Кондрат молча сбросил свой суконный сюртук, стянул с плеч рубаху и, обнаженный по пояс, деловито поплевал на ладони, крепко приложил их к рукоятке молота, взмахнул им и тяжело опустил на поставленную Варавием на наковальню раскаленную полосу. Работа началась.
Она пошла споро, в огненных искрах, летящих от каждого хлесткого удара бойка молота по нагретому до яркой красноты металлу. Оба, и старый кузнец и юный молотобоец, увлеклись слаженным ритмом труда так, что, когда Семен появлялся в кузне, чтобы подменить Кондрата, они отказывались от его помощи, а Варавий, со свойственной ему грубоватой прямотой, выпроваживал молотобойца «отдыхать на травке».
К полудню они успели сделать почти все поковки. Варавий первый почувствовал усталость.

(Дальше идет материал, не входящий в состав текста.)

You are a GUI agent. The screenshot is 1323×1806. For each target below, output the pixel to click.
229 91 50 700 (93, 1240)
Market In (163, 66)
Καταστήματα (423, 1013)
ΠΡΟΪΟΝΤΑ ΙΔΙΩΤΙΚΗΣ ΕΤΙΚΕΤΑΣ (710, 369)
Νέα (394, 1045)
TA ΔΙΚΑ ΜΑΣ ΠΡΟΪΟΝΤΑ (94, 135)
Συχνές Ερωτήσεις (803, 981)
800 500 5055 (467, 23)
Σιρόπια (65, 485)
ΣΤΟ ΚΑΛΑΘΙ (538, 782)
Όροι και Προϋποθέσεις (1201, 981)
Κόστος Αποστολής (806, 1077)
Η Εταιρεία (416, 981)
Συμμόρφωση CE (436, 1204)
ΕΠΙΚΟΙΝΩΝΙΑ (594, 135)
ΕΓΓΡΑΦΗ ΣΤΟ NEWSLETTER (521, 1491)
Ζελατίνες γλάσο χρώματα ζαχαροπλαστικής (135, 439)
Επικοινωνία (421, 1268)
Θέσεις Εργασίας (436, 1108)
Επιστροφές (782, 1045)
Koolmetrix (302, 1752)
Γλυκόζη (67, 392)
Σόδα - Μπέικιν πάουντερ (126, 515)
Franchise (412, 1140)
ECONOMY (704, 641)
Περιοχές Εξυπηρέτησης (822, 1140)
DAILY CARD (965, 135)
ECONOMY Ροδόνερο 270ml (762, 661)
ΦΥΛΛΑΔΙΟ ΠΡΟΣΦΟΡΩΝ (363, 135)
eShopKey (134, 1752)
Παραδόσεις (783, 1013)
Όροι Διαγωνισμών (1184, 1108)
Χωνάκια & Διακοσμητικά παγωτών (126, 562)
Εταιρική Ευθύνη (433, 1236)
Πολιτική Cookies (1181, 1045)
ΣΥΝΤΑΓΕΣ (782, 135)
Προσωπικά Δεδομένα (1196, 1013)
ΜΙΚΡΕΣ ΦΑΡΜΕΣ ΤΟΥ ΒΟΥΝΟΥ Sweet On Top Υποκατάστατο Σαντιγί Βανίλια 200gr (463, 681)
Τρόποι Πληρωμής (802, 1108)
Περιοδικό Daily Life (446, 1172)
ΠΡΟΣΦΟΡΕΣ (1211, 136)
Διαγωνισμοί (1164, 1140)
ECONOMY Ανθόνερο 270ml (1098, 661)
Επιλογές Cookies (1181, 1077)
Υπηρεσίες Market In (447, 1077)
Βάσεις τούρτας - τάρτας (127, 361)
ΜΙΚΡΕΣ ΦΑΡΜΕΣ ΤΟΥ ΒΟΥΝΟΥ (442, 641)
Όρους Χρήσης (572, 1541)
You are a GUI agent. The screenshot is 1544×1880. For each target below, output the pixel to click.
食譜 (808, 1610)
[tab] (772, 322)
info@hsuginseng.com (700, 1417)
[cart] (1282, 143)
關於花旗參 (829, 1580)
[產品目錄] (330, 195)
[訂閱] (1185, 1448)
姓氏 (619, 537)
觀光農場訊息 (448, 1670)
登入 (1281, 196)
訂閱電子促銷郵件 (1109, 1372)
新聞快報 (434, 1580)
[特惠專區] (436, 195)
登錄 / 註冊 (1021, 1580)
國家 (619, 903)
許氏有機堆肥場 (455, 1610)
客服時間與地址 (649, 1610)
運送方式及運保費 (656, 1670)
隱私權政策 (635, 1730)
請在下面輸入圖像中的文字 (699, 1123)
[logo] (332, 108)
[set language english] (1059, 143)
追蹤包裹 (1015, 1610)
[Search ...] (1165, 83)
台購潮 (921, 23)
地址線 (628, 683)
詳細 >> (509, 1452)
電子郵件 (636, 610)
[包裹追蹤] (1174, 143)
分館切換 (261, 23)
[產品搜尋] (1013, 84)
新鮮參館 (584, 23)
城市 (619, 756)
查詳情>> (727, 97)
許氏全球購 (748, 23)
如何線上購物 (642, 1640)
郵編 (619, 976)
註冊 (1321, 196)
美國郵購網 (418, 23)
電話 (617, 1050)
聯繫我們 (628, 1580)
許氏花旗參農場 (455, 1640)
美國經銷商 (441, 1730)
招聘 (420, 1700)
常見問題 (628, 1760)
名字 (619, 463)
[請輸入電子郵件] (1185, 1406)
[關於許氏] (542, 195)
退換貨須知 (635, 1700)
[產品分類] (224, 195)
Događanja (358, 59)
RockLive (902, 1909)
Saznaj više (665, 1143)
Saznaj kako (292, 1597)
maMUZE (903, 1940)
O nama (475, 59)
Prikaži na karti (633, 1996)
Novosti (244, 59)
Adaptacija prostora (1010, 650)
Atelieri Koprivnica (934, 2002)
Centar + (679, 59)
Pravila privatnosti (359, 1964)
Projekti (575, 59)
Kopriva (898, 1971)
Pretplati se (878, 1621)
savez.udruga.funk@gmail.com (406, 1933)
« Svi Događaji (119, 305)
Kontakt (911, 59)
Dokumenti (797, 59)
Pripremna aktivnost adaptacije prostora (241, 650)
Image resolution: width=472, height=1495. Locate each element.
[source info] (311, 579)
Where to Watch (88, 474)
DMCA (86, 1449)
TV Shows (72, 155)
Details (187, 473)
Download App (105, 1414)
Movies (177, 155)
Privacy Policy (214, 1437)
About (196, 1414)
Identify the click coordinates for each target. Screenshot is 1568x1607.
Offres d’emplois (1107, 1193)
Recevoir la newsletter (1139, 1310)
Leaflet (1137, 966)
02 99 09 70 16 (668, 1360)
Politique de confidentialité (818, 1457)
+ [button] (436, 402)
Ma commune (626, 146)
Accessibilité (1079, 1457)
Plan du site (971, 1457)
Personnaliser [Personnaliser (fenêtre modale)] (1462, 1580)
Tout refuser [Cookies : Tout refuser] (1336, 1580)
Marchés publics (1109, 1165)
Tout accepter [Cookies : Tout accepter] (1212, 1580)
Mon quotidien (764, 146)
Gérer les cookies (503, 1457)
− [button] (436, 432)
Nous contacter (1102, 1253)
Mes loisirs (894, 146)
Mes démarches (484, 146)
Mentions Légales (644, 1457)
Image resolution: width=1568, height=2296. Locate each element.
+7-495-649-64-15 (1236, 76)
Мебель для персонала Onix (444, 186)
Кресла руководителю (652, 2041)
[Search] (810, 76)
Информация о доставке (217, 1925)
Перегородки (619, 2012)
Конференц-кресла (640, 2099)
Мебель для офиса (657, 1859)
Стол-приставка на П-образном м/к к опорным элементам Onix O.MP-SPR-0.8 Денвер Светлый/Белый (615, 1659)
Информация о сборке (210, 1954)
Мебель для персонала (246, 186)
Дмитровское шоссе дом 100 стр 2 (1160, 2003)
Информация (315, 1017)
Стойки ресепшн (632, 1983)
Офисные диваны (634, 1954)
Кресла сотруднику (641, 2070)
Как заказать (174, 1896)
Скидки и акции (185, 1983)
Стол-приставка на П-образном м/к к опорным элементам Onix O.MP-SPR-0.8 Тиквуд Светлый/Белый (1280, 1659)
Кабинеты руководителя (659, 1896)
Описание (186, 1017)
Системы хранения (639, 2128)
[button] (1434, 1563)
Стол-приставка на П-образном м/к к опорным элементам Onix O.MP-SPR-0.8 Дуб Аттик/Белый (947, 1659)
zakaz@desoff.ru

Не желая ее показать перед своим молодым напарником, он схитрил и, прервав работу, сказал:
— Ну, теперь, ежели Виктор Петрович приедет посмотреть, что мы тут сделали, то, поди, будет доволен. Работу, кою он на три дня раскладывал, до полдня махнули. И поковки-то, смотри, одна лучше другой. Остается лишь их к лемехам приварить. С этим я уже сам управлюсь или Семку, чтобы не скучал, позову. А ты, Кондрат, здорово молотом бил. Я даже пужаться стал: или молот разлетится к чертовой матери, или наковальня треснет. — Он улыбнулся, давая понять, что пошутил. — Молод ты, гляжу, а дюж больно. Весь в деда Кондратия своего пошел, у него тоже силища агромадная была, как у быка или медведя. — И кузнец заскорузлой ладонью ласково шлепнул парня по голой потной спине. — Спасибо тебе, парень, выручил, значит. Ох, и помокрел насквозь. Почитай, с ведро из тебя этого пота вышло. Идем к бадье. Я водицей твой пот смою.
Варавий потянул парня к бочке с водой, в которой он остуживал горячее железо, и мокрой ветошью вымыл ему спину и грудь. После этой процедуры Кондрат оделся и хотел было уйти, но Варавий задержал его. Испытывающе посмотрел на парня и спросил:
— Ну чего же ты, малый, ныне такой тревожный и сумный? С чего бы?..
Кондрат подивился прозорливости старого кузнеца: «И вправду, не зря про него молва ходит, будто он — ведун, людей сразу понимает и от него ничего не утаишь». И ответил вопросом на вопрос:
— А разве это приметно? Кузнец засмеялся.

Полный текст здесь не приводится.